Gdzie jesteś » Forum » Drzewa i krzewy liściaste » Prusznik - Ceanothus- zimujący w niektórych rejonach Polski

Pokaż wątki Pokaż posty

Prusznik - Ceanothus- zimujący w niektórych rejonach Polski

AgaCzek 09:08, 04 mar 2021


Dołączył: 08 lis 2016
Posty: 594
Zdecydowałam się założyć wątek w tym dziale mimo, że wątek o prusznikach istnieje w dziale "nie zimujące w gruncie" z uwagi na to, że prusznik bez problemu zimuje w cieplejszych rejonach Polski takich jak np Zachodniopomorskie, a szkoda rezygnować z tej rośliny, bo jest cudna.

Oczywiście jest kilka typów pruszników - zimozielone i gubiące liście, do tego poszczególne gatunki różnie kwitną - niektóre kwitną tylko wiosną np. ten prusznik concha (o chyba najbardziej intensywnym kolorze kwiatów)



a niektóre przez całe lato powtarzają kwitnienia - albo po prostu nie zaprzestają kwitnąć, ale to kwitnienie nie jest tak obfite jak w szczytowym momencie. Tutaj prusznik Victoria - kwiatów jest mniej niż u concha i są dość jasne, ale kwitnie prawie przez całe lato.

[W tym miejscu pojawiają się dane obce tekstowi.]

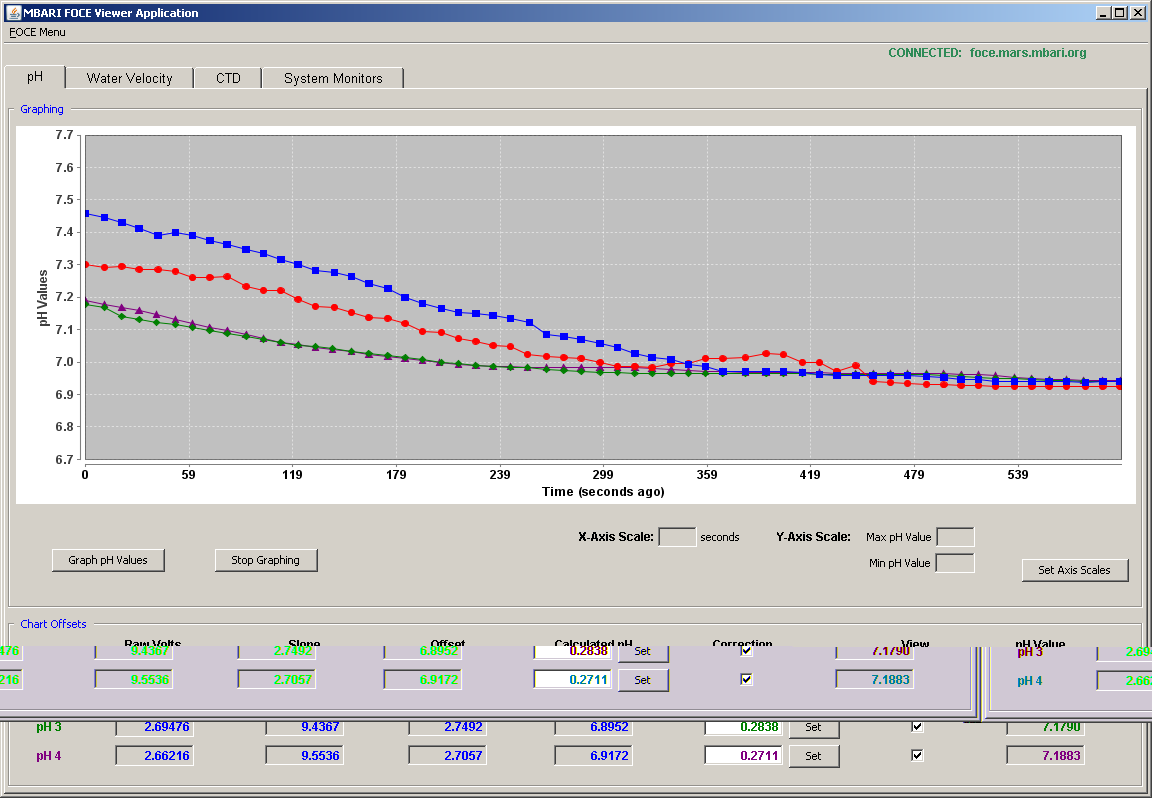1152x798 pixels.
Task: Focus the Min pH Value field
Action: [955, 564]
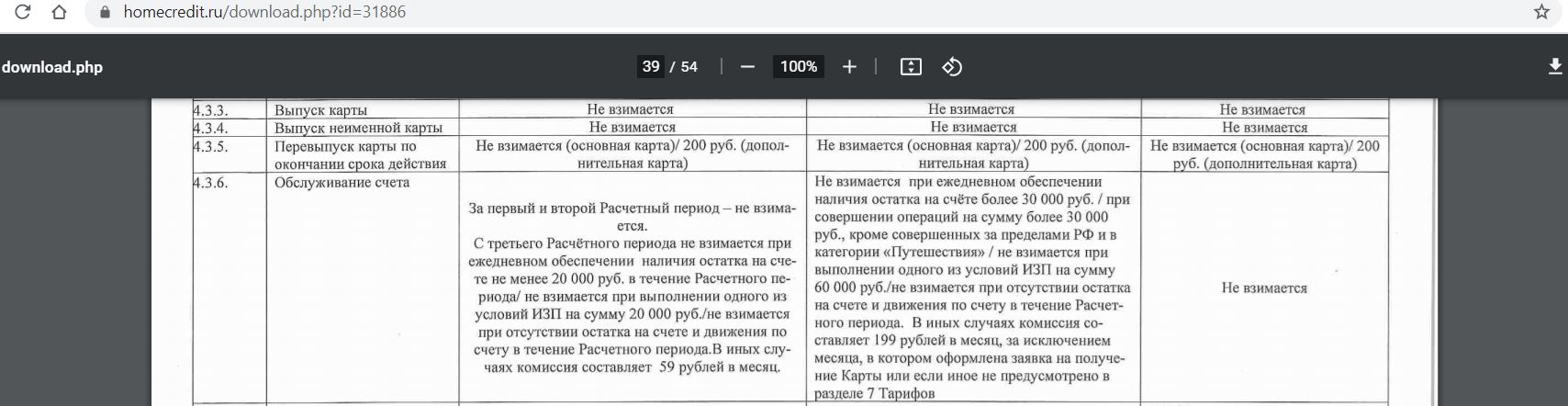Reload the page with the browser refresh icon
This screenshot has width=1568, height=406.
[24, 12]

Są jeszcze wersje płożące - nawet mam taki, ale akurat ten mój jest póki co paskudny i jak na złość nie chce wymarznąć.

Co do samej mrozoodporności
- młode rośliny mogą przemarzać - mi młodziutki przemarzł w trakcie pierwszej zimy (4 czy 5 lat temu) w 2/3 wielkości, ale tego samego roku i tak zwielokrotnił wielkość. Ogólnie prusznik w gruncie rośnie w tempie gigantycznym. Niczym nigdy nie przykrywałam pruszników, ten największy rośnie dodatkowo w koszmarnym przewiewie. W tym roku mieliśmy -17 stopni (takie temperatury są rzadkością w Zachodniopomorskim) i najstarszemu ok 5 letniemu concha nic się nie stało natomiast młodszy Victoria który dodatkowo rośnie nie w gruncie tylko w donicach ściemniały liście ale ma nowe pąki więc same gałązki nie przemarzły. Tak czy inaczej młode roślinki lepiej zabezpieczyć, starsze radzą sobie świetnie bez niczego.

Miejsce na prusznik
Koniecznie słoneczne i najlepiej w miarę możliwości osłonięte, do tego z dala od tarasu - to chyba najbardziej "pszczołolubna" roślina jaka istnieje - w momencie kwitnienia nie różni się od ula.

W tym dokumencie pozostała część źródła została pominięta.